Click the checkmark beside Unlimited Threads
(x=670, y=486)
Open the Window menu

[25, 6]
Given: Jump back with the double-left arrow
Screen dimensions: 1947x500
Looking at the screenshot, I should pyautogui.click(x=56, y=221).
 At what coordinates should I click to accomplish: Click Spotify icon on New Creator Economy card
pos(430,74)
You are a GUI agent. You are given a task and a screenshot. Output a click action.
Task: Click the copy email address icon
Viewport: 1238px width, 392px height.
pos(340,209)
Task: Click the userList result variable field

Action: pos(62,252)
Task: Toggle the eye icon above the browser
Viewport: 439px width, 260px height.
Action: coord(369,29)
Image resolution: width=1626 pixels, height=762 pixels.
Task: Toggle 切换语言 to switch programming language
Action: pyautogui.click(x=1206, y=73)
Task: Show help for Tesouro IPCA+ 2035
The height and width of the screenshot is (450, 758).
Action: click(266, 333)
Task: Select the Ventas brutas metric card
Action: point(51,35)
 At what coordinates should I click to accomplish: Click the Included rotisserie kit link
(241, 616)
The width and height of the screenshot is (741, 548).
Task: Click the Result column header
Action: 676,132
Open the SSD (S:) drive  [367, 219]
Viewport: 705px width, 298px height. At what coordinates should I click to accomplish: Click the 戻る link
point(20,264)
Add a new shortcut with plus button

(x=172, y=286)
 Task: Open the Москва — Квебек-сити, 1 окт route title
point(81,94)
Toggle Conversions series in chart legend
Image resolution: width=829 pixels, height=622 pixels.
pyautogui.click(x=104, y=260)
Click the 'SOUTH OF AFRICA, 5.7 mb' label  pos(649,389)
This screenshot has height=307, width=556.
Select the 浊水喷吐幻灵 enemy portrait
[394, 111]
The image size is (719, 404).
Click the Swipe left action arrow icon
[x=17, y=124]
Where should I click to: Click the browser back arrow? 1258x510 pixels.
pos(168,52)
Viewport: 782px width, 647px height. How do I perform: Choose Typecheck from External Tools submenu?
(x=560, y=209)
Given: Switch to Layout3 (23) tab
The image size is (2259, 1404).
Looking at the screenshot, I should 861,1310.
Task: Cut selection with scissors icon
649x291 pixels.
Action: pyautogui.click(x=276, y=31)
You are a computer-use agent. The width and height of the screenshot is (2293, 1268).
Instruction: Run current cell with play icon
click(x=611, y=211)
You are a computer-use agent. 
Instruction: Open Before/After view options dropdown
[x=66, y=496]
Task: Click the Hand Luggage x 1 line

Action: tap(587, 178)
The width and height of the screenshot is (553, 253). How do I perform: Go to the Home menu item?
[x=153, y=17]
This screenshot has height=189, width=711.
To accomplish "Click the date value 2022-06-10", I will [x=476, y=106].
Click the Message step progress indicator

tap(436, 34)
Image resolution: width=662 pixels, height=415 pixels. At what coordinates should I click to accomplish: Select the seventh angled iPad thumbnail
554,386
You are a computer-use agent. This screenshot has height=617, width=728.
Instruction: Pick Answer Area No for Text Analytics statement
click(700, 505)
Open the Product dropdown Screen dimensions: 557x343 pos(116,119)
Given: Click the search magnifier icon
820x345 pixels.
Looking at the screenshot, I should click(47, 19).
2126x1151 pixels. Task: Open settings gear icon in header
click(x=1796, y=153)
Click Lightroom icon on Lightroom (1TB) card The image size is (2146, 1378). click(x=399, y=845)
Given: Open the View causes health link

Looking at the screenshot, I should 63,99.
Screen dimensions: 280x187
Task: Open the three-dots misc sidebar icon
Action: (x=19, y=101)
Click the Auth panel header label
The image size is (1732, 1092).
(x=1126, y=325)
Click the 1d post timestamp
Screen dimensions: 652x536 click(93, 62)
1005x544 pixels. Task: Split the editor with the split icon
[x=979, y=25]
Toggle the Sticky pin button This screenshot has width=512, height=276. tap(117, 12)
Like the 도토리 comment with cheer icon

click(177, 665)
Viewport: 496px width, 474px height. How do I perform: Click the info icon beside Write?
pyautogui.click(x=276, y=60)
* * * * *
* _DO THIS_
Rewrite the lines above with "Spotify" changed to "SoundCloud" wherever it appears, keeping everything else the same.

* _RESULT BELOW_
Click the checkmark beside Unlimited Threads
(x=670, y=486)
Open the Window menu

[25, 6]
Given: Jump back with the double-left arrow
Screen dimensions: 1947x500
Looking at the screenshot, I should pyautogui.click(x=56, y=221).
 At what coordinates should I click to accomplish: Click SoundCloud icon on New Creator Economy card
pos(430,74)
You are a GUI agent. You are given a task and a screenshot. Output a click action.
Task: Click the copy email address icon
Viewport: 1238px width, 392px height.
pos(340,209)
Task: Click the userList result variable field

Action: pos(62,252)
Task: Toggle the eye icon above the browser
Viewport: 439px width, 260px height.
Action: coord(369,29)
Image resolution: width=1626 pixels, height=762 pixels.
Task: Toggle 切换语言 to switch programming language
Action: pyautogui.click(x=1206, y=73)
Task: Show help for Tesouro IPCA+ 2035
The height and width of the screenshot is (450, 758).
Action: click(266, 333)
Task: Select the Ventas brutas metric card
Action: point(51,35)
 At what coordinates should I click to accomplish: Click the Included rotisserie kit link
(241, 616)
The width and height of the screenshot is (741, 548).
Task: Click the Result column header
Action: 676,132
Open the SSD (S:) drive  [367, 219]
Viewport: 705px width, 298px height. At what coordinates should I click to accomplish: Click the 戻る link
point(20,264)
Add a new shortcut with plus button

(x=172, y=286)
 Task: Open the Москва — Квебек-сити, 1 окт route title
point(81,94)
Toggle Conversions series in chart legend
Image resolution: width=829 pixels, height=622 pixels.
pyautogui.click(x=104, y=260)
Click the 'SOUTH OF AFRICA, 5.7 mb' label  pos(649,389)
This screenshot has height=307, width=556.
Select the 浊水喷吐幻灵 enemy portrait
[394, 111]
The image size is (719, 404).
Click the Swipe left action arrow icon
[x=17, y=124]
Where should I click to: Click the browser back arrow? 1258x510 pixels.
pos(168,52)
Viewport: 782px width, 647px height. How do I perform: Choose Typecheck from External Tools submenu?
(x=560, y=209)
Given: Switch to Layout3 (23) tab
The image size is (2259, 1404).
Looking at the screenshot, I should 861,1310.
Task: Cut selection with scissors icon
649x291 pixels.
Action: pyautogui.click(x=276, y=31)
You are a computer-use agent. The width and height of the screenshot is (2293, 1268).
Instruction: Run current cell with play icon
click(x=611, y=211)
You are a computer-use agent. 
Instruction: Open Before/After view options dropdown
[x=66, y=496]
Task: Click the Hand Luggage x 1 line

Action: tap(587, 178)
The width and height of the screenshot is (553, 253). How do I perform: Go to the Home menu item?
[x=153, y=17]
This screenshot has height=189, width=711.
To accomplish "Click the date value 2022-06-10", I will [x=476, y=106].
Click the Message step progress indicator

tap(436, 34)
Image resolution: width=662 pixels, height=415 pixels. At what coordinates should I click to accomplish: Select the seventh angled iPad thumbnail
554,386
You are a computer-use agent. This screenshot has height=617, width=728.
Instruction: Pick Answer Area No for Text Analytics statement
click(700, 505)
Open the Product dropdown Screen dimensions: 557x343 pos(116,119)
Given: Click the search magnifier icon
820x345 pixels.
Looking at the screenshot, I should click(47, 19).
2126x1151 pixels. Task: Open settings gear icon in header
click(x=1796, y=153)
Click Lightroom icon on Lightroom (1TB) card The image size is (2146, 1378). click(x=399, y=845)
Given: Open the View causes health link

Looking at the screenshot, I should 63,99.
Screen dimensions: 280x187
Task: Open the three-dots misc sidebar icon
Action: (x=19, y=101)
Click the Auth panel header label
The image size is (1732, 1092).
(x=1126, y=325)
Click the 1d post timestamp
Screen dimensions: 652x536 click(93, 62)
1005x544 pixels. Task: Split the editor with the split icon
[x=979, y=25]
Toggle the Sticky pin button This screenshot has width=512, height=276. tap(117, 12)
Like the 도토리 comment with cheer icon

click(177, 665)
Viewport: 496px width, 474px height. How do I perform: Click the info icon beside Write?
pyautogui.click(x=276, y=60)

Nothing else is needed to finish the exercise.